### [Activity]
Can you copy the passage of the Merced County relief funding article from "Marioni said the" to "will be prioritized.", word for word?

### [Text passage]
━━━

Aiming to address the impacts of the pandemic in Merced County, the Board of Supervisors on Tuesday approved a funding plan for approximately $28.9 million in federal COVID-19 relief funds to support businesses, vulnerable members of the community, and the fight against the virus.
A highlight of the board action on the Coronavirus Aid, Relief, and Economic Security (CARES) Act funds is the allocation of $3 million to support local small business. Those firms with 25 or fewer employees, as well as self-employed business owners and nonprofits, will be eligible to apply and receive up to $50,000 (or $2,000 per employee) in grant funding for reimbursement of COVID-19 operating expenses, loss of net revenue due to the pandemic, and health and safety costs.
“Grants are not something the business community normally does, so we tried to do it in a simple fashion that still checks the boxes that we are required to check in distributing the funds,” said David Marioni, the director of the Workforce Development board. “Our goal is to make it as easy as possible, yet compliant with the regulations that are laid out in the CARES Act.”
Marioni said the turnaround on the grants will be quick, with applications being accepted as soon as this coming Monday, Aug. 17, through Sept. 20. Marioni said his department will launch a series of webinars, FAQs sheets and sample documents to help owners apply. Here are some other key details:
• The $3 million will be distributed evenly between the five supervisorial districts at $600,000 per district
• The business would need to have an active business license, in good standing, and in operation before March 19, 2020.
• Applications for businesses who have not received other COVID-19 related grants or loans will be prioritized.
• All eligible expenses must be reported to the county by Oct. 4, 2020.
All the funding approved Tuesday is contingent upon local adherence to federal and state guidance and health requirements.
Some 65 percent of Merced County’s CARES Act funds, or $18.6 million, is going toward “Continuity of Operations and Emergency Response, which covers Public Health operations and employee salaries. More than $7.2 million is designated for “community support,” which includes rental and food assistance, the small business program (described above) and education campaigns, among other things. The remaining $3 million (10 percent) was left in a flexible contingency plan for funding to be assigned later as situations develop.
The board decision on the plan was 4-1, with Supervisor Rodrigo Espinoza voting “no.” Espinoza said he wanted to reserve $1 million from the contingency money to aid households of workers that are stuck in quarantine and are not receiving pay from their employers or are awaiting the arrival of benefits.
“There are plenty of families who have fallen ill with the virus — probably two three or four people not working — and so when you quarantine your whole house, everybody is off work, and everybody is suffering.”
Several members of the public who spoke at the meeting echoed similar sentiments, saying the plan should do more for low-income households and those workers who are left out of some programs because they are “undocumented.”

━━━

### [Stored data]
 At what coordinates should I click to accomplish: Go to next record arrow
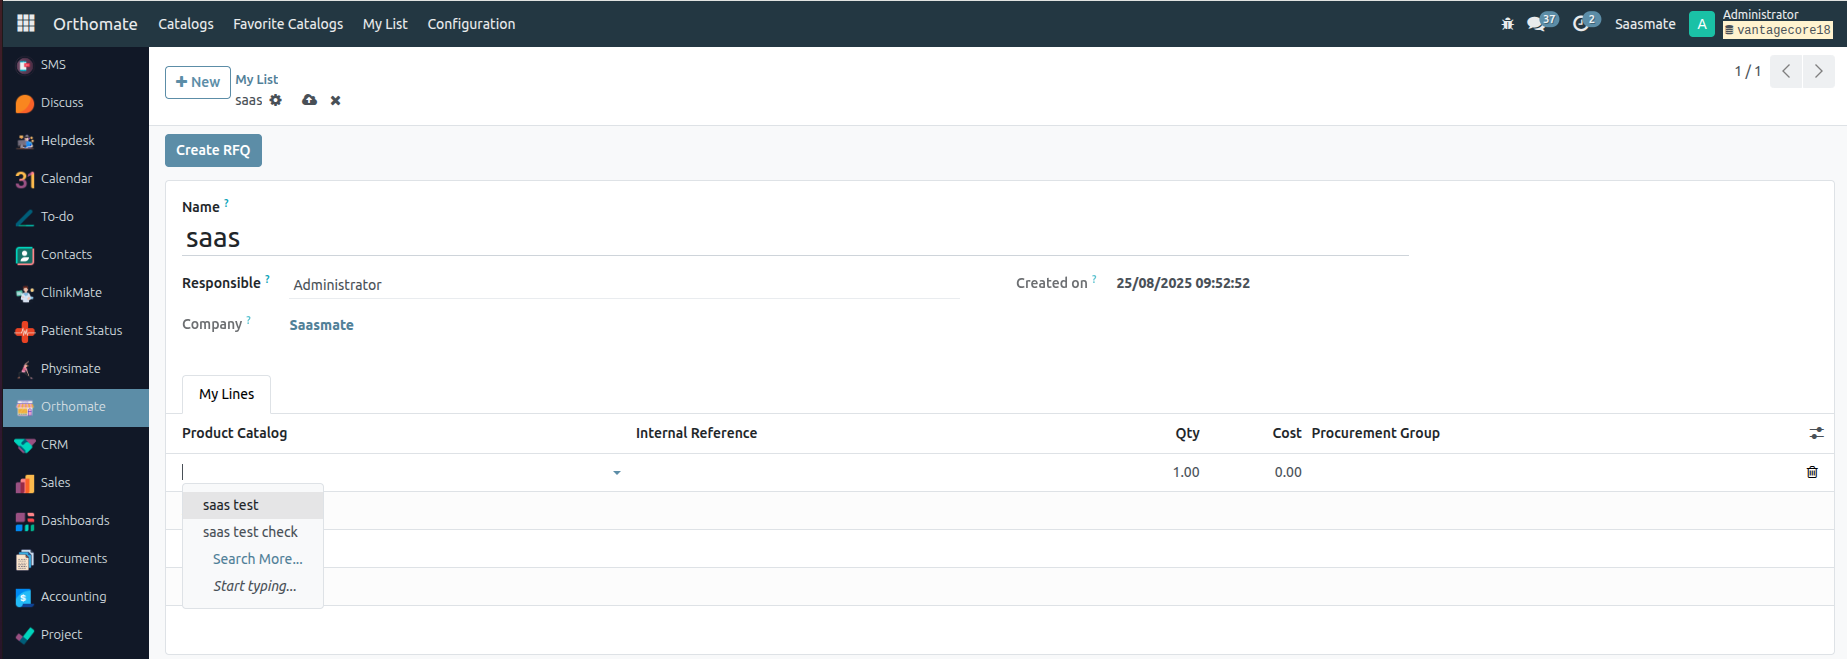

━━━

### [Result for this exercise]
Marioni said the turnaround on the grants will be quick, with applications being accepted as soon as this coming Monday, Aug. 17, through Sept. 20. Marioni said his department will launch a series of webinars, FAQs sheets and sample documents to help owners apply. Here are some other key details:
• The $3 million will be distributed evenly between the five supervisorial districts at $600,000 per district
• The business would need to have an active business license, in good standing, and in operation before March 19, 2020.
• Applications for businesses who have not received other COVID-19 related grants or loans will be prioritized.